> [DESCRIPTION OF THE TASK]
Update the records below by replacing each occurrence of "Instruction" with "Directive", keeping everything else unchanged.

> [Records for pointing to text and elements]
__________________________________________________

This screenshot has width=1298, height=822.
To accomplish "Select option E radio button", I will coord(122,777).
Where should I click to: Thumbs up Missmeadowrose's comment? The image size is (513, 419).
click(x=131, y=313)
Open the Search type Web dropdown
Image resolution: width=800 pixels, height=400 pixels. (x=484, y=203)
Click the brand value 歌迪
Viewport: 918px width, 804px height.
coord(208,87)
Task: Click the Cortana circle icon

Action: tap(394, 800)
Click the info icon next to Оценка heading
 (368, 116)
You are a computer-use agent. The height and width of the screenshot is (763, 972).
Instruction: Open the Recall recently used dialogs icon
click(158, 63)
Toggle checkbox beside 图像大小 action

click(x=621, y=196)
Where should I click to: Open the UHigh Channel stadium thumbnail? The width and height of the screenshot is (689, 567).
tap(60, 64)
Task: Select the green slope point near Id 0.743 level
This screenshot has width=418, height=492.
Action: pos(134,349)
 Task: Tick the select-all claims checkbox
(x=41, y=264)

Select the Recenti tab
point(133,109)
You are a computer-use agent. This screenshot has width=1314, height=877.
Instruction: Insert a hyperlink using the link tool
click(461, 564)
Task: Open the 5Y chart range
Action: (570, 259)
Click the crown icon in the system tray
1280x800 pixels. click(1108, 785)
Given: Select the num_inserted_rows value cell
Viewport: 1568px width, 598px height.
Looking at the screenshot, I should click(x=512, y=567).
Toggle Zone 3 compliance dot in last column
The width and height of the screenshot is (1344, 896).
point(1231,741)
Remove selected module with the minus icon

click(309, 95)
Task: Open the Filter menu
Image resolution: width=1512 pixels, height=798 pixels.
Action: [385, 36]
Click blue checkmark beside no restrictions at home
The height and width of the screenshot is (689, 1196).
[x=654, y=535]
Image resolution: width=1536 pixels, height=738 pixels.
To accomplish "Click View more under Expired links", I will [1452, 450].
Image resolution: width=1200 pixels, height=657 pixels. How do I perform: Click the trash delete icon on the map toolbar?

__________________________________________________

> [COMPLETE RESPONSE]
This screenshot has width=1298, height=822.
To accomplish "Select option E radio button", I will coord(122,777).
Where should I click to: Thumbs up Missmeadowrose's comment? The image size is (513, 419).
click(x=131, y=313)
Open the Search type Web dropdown
Image resolution: width=800 pixels, height=400 pixels. (x=484, y=203)
Click the brand value 歌迪
Viewport: 918px width, 804px height.
coord(208,87)
Task: Click the Cortana circle icon

Action: tap(394, 800)
Click the info icon next to Оценка heading
 (368, 116)
You are a computer-use agent. The height and width of the screenshot is (763, 972).
Directive: Open the Recall recently used dialogs icon
click(158, 63)
Toggle checkbox beside 图像大小 action

click(x=621, y=196)
Where should I click to: Open the UHigh Channel stadium thumbnail? The width and height of the screenshot is (689, 567).
tap(60, 64)
Task: Select the green slope point near Id 0.743 level
This screenshot has width=418, height=492.
Action: pos(134,349)
 Task: Tick the select-all claims checkbox
(x=41, y=264)

Select the Recenti tab
point(133,109)
You are a computer-use agent. This screenshot has width=1314, height=877.
Directive: Insert a hyperlink using the link tool
click(461, 564)
Task: Open the 5Y chart range
Action: (570, 259)
Click the crown icon in the system tray
1280x800 pixels. click(1108, 785)
Given: Select the num_inserted_rows value cell
Viewport: 1568px width, 598px height.
Looking at the screenshot, I should click(x=512, y=567).
Toggle Zone 3 compliance dot in last column
The width and height of the screenshot is (1344, 896).
point(1231,741)
Remove selected module with the minus icon

click(309, 95)
Task: Open the Filter menu
Image resolution: width=1512 pixels, height=798 pixels.
Action: [385, 36]
Click blue checkmark beside no restrictions at home
The height and width of the screenshot is (689, 1196).
[x=654, y=535]
Image resolution: width=1536 pixels, height=738 pixels.
To accomplish "Click View more under Expired links", I will [1452, 450].
Image resolution: width=1200 pixels, height=657 pixels. How do I perform: Click the trash delete icon on the map toolbar?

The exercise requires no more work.